LIBERTYVILLE, Ill. — A bipartisan group of state lawmakers passed a measure to address nursing home visits during the pandemic or other public health emergencies.

The action comes as countless Illinois families were blocked from visiting loved ones – some denied the chance to say goodbye to their dying family members – in nursing homes at the height of COVID-19.

Illinois State Representative Dan Ugaste (R-Geneva) says he and his household knows the pain. 

“My wife was one of those people,” Ugaste said. She didn’t get to see her mother for three-and-a-half months prior to her mother passing away.”

The trauma from those experiences ignited emotional debate Wednesday on the floor of the Illinois House.

“The reality is when you have a worldwide pandemic, [Governor JB Prtizker] has to have the ability and the authority to make a decision that’s in the best interests of the state,” Rep. Carol Ammons (D-Urbana)  said.

Some on the House floor raised concerns that the proposed measure usurps the Governor’s authority at the height of the pandemic. Amid soaring death rates, Pritzker and governors nationwide placed a lockdown on nursing home visits to help slow the spread of COVID-19. 

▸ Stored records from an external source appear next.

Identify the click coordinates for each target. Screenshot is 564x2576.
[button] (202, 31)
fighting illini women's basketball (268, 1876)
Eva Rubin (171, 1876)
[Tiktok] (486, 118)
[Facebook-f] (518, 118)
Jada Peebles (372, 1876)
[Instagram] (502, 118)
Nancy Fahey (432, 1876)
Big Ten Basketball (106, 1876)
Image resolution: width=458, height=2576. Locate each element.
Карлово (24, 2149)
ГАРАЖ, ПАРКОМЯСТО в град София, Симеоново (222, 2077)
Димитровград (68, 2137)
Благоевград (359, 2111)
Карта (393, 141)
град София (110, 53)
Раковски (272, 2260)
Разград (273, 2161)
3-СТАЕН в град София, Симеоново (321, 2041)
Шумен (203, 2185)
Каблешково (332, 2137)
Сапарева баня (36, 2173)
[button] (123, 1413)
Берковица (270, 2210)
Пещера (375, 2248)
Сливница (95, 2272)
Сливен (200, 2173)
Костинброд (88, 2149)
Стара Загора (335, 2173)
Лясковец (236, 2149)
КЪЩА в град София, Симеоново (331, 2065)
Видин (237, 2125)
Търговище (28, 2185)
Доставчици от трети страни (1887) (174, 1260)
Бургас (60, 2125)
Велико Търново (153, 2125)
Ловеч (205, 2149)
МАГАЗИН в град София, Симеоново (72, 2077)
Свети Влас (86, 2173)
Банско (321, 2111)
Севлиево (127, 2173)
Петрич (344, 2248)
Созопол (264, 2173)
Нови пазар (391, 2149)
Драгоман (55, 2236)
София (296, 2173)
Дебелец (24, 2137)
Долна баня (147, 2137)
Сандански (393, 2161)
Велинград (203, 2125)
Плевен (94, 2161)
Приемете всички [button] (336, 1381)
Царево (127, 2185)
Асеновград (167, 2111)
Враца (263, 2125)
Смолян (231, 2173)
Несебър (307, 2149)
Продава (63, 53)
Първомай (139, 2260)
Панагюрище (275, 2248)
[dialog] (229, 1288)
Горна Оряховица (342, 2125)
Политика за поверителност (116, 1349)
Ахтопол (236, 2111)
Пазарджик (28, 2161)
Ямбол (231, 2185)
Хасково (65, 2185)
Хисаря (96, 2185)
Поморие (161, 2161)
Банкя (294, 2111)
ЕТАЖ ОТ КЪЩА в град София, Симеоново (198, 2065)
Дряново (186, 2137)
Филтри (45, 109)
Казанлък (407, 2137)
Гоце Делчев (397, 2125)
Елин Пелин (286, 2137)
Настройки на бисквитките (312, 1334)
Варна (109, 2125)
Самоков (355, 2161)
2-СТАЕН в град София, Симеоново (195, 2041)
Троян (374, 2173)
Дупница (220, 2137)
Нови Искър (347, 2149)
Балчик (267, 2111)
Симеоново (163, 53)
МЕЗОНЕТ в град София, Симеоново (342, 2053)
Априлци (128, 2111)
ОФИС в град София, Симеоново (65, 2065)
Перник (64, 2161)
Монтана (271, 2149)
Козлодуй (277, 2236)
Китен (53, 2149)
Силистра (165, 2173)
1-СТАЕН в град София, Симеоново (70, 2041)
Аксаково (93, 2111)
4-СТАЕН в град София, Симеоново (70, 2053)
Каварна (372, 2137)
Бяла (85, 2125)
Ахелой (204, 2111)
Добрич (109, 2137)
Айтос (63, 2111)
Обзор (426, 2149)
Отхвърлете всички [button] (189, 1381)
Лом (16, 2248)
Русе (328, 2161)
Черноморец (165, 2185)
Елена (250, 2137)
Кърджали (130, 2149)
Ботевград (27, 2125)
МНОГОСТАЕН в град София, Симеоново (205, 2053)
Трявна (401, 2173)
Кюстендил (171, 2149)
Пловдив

But things have since changed.  

Lake Zurich Republican Chris Bos in the 51st District shepherded the new proposal through the state House.  

“We’re just thrilled that we’ve been able to move through both chambers,” Bos says of the measure.

Bill 1405 survived debate in the Senate. The legislation drew support and input from many organizations in the health care industry, putting the decision to allow limited visitations in local hands.  

“Local entities, the local health care facilities, the local long term care facilities can decide what procedures, protocol, what’s necessary,” Bos said. “It doesn’t take away any of the nursing homes or hospitals’ ability to screen visitors coming in to make sure that they meet any procedural protocols that are needed to know that they are in reasonable health.”

Pritzker on Tuesday cautioned that the threat of new outbreaks or future pandemics remains. He also stated that he had not yet seen the measure during this busy legislative schedule.

“We want to make sure that whatever laws are put in place are appropriate, going forward, to make sure we keep, particularly our most vulnerable people safe,” Pritzker said.

Kellie Sheridan can’t forget how her 91-year-old grandfather Bob McGinnis died alone in a hospital bed three months ago at Advocate Condel Hospital in Libertyville. The beloved patriarch survived World War II but like so many others, the imposed isolation due to his Covid infection was too much to bear. 

“Anyone who has a loved one in a hospital or a care facility that is sick needs their family,” Sheridan said. “It is my hope that this changes for future families, their experience, with someone that they care about.”